Johnathan Hillstrand, star of ‘Deadliest Catch’

Fans of the Discovery Channel’s hit TV series Deadliest Catch can meet one of the stars, Johnathan Hillstrand, on the sports show. Hillstrand is captain and co-owner of the Time Bandit, a 113-foot commercial crab fishing vessel. Hillstrand was born and raised in Alaska and started fishing at age seven and became a full-time fisherman after high school. He will receive guests at 11 a.m., 1 p.m., 4 p.m. and 7 p.m. on Friday and at noon, 3 p.m., 4 p.m. and 6 p.m. on Saturday. Free with admission to the show.

Pheasants Forever Youth Village

Pheasants Forever educates and engages youth in the Northland Outdoors Duluth Deer Classic by bringing in their Pheasants Forever Youth Village with safe archery and slingshot games. Free with admission to the show.

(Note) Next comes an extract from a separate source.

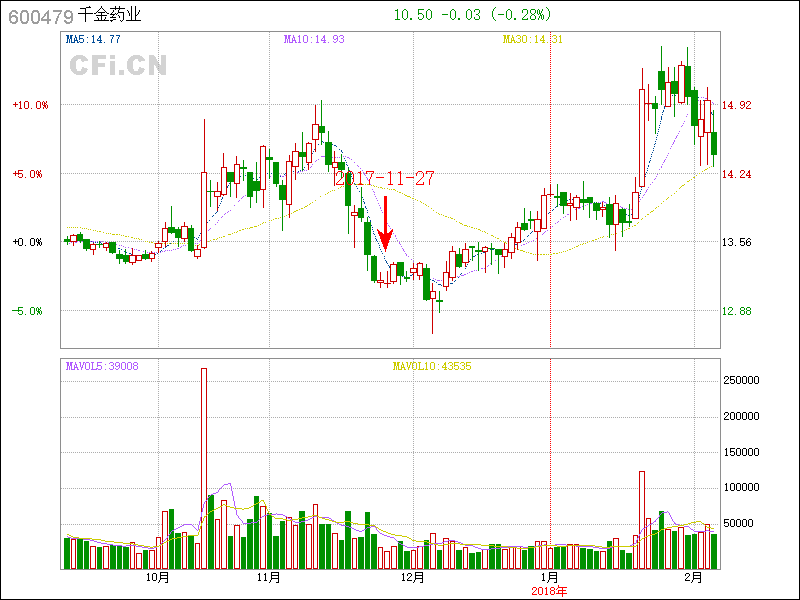Select the 10月 label on the time axis
The height and width of the screenshot is (600, 800).
click(157, 578)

53rd Annual Duluth Boat, Sports and Travel Show and Stag Classic

  • What: Check out the latest boats, RVs, ATVs, resorts, outfitters, hunting and fishing gear, hands-on seminars and more.
  • When: From Wednesday to February 17. 5 p.m. to 9 p.m. Wednesday and Thursday; 10 a.m. to 9 p.m. Friday and Saturday 10 a.m. to 9 p.m.; 10 a.m. to 4 p.m. on February 17.
  • Where: Duluth Entertainment Convention Center, 350 Harbor Drive.
  • Additional information: Adults, $10; students 6-17, $6; under 5 years old, free. Parking at DECC is $5. $2 off adult ticket coupons Wednesday through Friday are available at several Duluth-area merchants or at minnesotasportshow.com.